━━ Supplied records ━━
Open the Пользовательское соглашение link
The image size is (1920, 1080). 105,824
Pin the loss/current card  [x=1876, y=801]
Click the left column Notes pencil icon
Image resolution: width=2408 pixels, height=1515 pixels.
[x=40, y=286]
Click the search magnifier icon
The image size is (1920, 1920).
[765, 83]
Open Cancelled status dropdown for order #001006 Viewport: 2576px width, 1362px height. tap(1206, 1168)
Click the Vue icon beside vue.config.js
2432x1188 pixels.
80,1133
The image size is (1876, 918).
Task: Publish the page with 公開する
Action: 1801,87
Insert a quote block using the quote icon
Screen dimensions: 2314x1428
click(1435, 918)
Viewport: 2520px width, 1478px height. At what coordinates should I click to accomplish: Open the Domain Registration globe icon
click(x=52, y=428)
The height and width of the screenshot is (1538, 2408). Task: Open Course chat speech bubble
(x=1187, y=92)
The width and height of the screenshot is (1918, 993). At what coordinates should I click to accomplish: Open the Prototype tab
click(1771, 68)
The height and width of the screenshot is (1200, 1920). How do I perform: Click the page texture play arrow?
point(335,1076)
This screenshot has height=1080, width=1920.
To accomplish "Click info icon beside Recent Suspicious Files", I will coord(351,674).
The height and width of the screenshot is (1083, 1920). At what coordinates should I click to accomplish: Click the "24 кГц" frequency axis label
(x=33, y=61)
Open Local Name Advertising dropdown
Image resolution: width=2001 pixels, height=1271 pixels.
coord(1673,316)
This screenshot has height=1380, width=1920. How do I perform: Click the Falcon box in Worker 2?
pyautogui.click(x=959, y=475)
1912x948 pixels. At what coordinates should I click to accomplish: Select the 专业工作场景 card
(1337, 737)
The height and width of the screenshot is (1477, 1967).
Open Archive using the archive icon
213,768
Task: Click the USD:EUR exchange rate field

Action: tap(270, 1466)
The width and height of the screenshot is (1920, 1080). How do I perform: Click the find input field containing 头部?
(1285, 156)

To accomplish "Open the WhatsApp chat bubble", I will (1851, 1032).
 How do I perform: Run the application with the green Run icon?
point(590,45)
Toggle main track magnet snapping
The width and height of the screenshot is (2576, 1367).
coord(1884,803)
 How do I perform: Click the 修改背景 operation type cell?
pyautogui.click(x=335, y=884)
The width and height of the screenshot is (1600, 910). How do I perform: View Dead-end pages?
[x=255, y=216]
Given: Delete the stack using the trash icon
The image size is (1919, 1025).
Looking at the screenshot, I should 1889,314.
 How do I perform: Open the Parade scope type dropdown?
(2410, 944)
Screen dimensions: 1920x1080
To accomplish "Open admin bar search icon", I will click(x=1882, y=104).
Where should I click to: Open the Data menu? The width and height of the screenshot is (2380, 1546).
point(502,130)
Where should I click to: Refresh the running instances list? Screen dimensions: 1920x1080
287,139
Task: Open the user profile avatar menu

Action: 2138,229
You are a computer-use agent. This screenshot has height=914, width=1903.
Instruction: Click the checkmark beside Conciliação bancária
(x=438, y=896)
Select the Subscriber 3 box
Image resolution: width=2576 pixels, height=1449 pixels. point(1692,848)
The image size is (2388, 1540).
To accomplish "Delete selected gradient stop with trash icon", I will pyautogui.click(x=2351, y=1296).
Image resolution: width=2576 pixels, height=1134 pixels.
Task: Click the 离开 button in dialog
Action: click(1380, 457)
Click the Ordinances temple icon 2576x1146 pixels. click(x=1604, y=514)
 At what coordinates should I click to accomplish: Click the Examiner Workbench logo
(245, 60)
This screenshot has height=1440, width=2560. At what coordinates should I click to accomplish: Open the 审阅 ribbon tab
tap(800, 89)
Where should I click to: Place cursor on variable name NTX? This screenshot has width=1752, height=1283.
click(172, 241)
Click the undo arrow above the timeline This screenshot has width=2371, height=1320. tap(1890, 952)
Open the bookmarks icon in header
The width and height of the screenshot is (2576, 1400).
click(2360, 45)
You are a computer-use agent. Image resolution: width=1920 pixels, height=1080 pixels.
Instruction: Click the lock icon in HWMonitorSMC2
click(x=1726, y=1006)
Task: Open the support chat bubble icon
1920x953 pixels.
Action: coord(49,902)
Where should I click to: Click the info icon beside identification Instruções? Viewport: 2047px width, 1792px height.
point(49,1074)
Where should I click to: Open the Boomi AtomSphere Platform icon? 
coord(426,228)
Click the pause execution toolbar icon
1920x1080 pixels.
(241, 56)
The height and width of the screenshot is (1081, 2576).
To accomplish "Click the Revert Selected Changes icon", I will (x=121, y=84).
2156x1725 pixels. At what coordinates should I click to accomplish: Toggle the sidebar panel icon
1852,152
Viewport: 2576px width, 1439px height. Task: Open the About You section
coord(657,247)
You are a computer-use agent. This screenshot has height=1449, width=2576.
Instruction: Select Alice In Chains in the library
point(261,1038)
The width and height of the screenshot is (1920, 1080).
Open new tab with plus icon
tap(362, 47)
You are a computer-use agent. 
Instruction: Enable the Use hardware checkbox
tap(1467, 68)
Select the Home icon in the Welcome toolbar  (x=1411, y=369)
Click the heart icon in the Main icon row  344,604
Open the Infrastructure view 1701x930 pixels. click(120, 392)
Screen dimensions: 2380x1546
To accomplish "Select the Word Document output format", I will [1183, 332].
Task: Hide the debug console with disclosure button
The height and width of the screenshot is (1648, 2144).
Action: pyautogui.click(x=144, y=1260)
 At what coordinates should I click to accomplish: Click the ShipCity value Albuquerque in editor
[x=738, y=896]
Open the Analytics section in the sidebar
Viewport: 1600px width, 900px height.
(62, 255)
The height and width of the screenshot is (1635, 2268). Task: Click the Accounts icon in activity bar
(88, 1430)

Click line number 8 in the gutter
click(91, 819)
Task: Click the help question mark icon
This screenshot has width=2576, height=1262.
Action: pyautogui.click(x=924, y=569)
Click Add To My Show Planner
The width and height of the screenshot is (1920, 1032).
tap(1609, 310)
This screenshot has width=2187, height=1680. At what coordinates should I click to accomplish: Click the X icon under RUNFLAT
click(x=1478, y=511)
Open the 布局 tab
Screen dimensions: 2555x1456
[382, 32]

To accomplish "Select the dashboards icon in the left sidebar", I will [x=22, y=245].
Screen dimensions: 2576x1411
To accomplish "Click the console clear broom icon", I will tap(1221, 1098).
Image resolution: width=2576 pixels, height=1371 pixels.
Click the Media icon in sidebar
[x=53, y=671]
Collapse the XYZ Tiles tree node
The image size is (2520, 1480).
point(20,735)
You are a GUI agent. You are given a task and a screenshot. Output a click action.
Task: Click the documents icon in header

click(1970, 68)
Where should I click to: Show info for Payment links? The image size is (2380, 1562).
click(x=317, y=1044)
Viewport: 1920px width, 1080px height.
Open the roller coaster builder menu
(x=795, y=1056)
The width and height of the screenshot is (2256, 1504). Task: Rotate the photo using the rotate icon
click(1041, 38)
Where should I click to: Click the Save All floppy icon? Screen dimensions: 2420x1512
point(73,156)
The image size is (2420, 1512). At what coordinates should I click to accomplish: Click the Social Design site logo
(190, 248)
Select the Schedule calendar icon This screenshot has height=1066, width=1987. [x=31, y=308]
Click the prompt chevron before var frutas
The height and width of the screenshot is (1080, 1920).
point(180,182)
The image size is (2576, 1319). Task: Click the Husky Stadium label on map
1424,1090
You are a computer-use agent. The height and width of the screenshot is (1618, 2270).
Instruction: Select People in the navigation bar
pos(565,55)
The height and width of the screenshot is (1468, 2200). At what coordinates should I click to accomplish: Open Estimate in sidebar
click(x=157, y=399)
━━━
#### How to complete this task:
Which lines above contain "search"? Show each of them.

#### Answer area:
Click the search magnifier icon
To accomplish "Open admin bar search icon", I will click(x=1882, y=104).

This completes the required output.